→ Problem to work on
Set every entry down again, unchanged, picture-free.

(Source data)
========
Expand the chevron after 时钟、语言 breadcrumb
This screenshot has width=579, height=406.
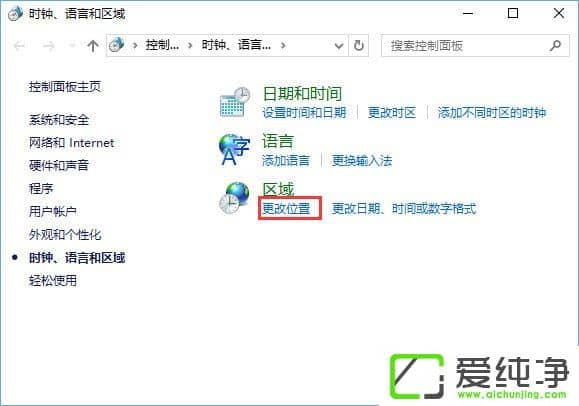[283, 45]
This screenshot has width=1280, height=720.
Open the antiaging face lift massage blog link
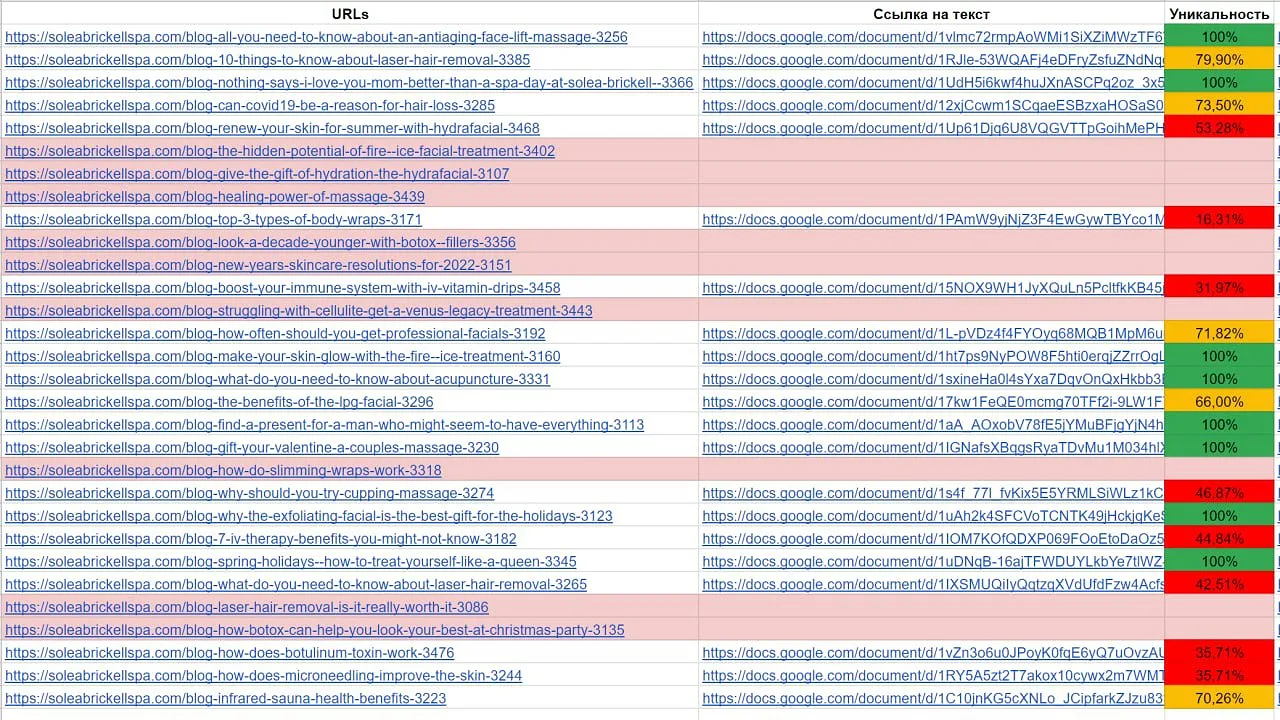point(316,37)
========
→ The completed task
Expand the chevron after 时钟、语言 breadcrumb
This screenshot has width=579, height=406.
[283, 45]
This screenshot has width=1280, height=720.
Open the antiaging face lift massage blog link
point(316,37)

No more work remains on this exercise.